What Happens If We Lose Our Stories?
The most common comment I hear from people who discover for the first time what I do at LifeStories Alive http://www.lifestoriesalive.com/ is, "I wish I would have known you (x) number of years ago when Mom/Dad/Grandma/Grandpa was still alive." Their message is that their stories are lost. Some might argue that their stories are not lost...they are transferred via the oral tradition (word of mouth via memory alone). My experience can agree with that only to a certain point. Here are three reasons why: The way most stories are transferred from person to person and generation to generation are via the oral tradition. But how effective is that? As a kid, I used to play the Telephone Game http://tinyurl.com/yu2u6j with my friends. This is the game where kids sit in a circle, then the first player whispers a phrase or sentence to the next player. Each player successively whispers what that player believes he or she heard to the next. The last player announces the statement to the entire group. What happens? Have they "lost" the story? No, the story isn't lost, but inevitably it has changed a lot! This same effect happens when we rely on the oral tradition alone to pass along those stories we deem precious.
But some stories are, indeed, lost. Why? The story that is never asked about is never told and, therefore, lost. After I have delivered the finished LifeStory DVDs, the most common comment I hear from my clients who are the children and grandchildren of the interviewees is, "I've known them all my life but have never heard that story (or stories)." They realize that if their loved one would have died before the stories were captured, those stories would have been lost forever. I can empathize with this feeling. My grandfather and father died within two months of each other in 1997 and their stories died with them. Oh, sure, we can remember some of their stories. But I know that there are hundreds that are lost forever...and that's a horrible feeling. What gems will I never know? What connections to my past did I miss forever?

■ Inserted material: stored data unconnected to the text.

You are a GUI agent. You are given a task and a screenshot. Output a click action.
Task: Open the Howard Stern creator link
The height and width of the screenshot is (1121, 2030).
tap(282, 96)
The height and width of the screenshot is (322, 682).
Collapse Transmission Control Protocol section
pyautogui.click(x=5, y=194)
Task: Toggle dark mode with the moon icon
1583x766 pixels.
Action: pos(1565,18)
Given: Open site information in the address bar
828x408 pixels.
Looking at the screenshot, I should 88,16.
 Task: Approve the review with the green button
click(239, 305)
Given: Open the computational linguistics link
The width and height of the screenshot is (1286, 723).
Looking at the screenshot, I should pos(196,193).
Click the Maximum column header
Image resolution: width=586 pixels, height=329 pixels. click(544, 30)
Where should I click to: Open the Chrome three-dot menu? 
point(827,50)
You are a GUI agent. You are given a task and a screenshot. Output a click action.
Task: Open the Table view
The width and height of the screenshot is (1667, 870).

We must think of the historical examples showing the power of stories captured in order to imagine what happens if the stories are lost. Yes, Otto Frank, the father of Anne Frank http://tinyurl.com/ofxas, could have told the story of his daughter who perished in the Holocaust. But what would our world be like without The Diary of a Young Girl? When Otto Frank returned to Amsterdam to discover his daughter's stories written so beautifully, he realized how his life was enriched and touched by the connection that he now possessed...a connection that would have been lost had Anne not captured and preserved them.
What happens if we lose our stories? I think the better question is, "What will the people we love (or in Anne Frank's case, the entire world) miss if our stories are lost?" I can only imagine that Anne Frank didn't write her stories with the thought of what an effect they would eventually have, on her father or the entire world. But thank God she wrote them anyway.